Help Me Understand: Guiding Visualization Users with Annotations (305079)

*Robert Kosara, Tableau Software 

Keywords: data visualization, annotation, communication, education

Visualization should be easy, it's just pictures of data! The truth is much more complicated, of course. The readers and users of charts (and even more so, interactive visualizations) need to know and understand many concepts to get the full benefit of a chart. There is the basic ability to read a chart: what do the shapes mean? While most people can read a bar chart, scatterplots, treemaps and other more exotic charts are less familiar and many people simply don't know how to read them. Then there is the data: what is this about? What is being measured, what are the axes, what does up or down mean, etc. And even once all that is known, do we know if a pattern we see is actually meaningful or just a coincidence or artifact?

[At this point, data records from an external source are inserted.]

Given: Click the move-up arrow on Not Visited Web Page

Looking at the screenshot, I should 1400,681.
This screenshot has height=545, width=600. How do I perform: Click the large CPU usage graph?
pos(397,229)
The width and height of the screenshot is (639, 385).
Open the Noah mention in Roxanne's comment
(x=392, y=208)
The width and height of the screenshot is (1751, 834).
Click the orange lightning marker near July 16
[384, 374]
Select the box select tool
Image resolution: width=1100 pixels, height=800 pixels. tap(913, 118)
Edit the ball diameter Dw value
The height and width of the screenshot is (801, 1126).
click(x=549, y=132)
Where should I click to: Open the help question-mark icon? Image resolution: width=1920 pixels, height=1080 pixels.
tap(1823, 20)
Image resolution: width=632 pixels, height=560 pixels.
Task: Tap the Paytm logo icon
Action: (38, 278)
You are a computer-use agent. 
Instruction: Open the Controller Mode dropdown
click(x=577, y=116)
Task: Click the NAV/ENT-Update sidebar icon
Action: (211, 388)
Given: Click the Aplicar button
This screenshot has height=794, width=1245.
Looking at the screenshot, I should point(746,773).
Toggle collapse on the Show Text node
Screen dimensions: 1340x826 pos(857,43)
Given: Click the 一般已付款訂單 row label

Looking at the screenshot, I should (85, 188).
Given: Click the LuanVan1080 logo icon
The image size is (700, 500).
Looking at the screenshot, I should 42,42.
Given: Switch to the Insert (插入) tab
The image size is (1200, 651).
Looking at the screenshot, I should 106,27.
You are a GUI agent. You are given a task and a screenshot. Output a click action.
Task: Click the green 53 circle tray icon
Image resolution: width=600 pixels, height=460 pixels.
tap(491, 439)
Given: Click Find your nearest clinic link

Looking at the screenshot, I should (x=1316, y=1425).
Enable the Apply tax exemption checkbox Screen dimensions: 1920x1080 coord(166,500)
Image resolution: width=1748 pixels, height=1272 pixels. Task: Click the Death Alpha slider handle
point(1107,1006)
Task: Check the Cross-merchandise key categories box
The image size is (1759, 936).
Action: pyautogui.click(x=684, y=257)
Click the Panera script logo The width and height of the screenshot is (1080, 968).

In data journalism, the concept of the annotation layer is commonly invoked to help with this: annotations help the reader understand a chart by explaining the data, the visualization, interesting shapes and patterns, etc. Because it is done "in-situ" directly on the chart, rather than as a separate introduction or explanation, it makes for a much more direct, useful, and perhaps memorable way of helping the reader understand what is being shown.

In this talk, I will show some examples (which go back at least to the late 1800s), review some relevant literature on visualization literacy, annotations, memorability, etc., and show some new ideas for how annotations can be used in more modern and adaptive ways to help people better see and understand their data.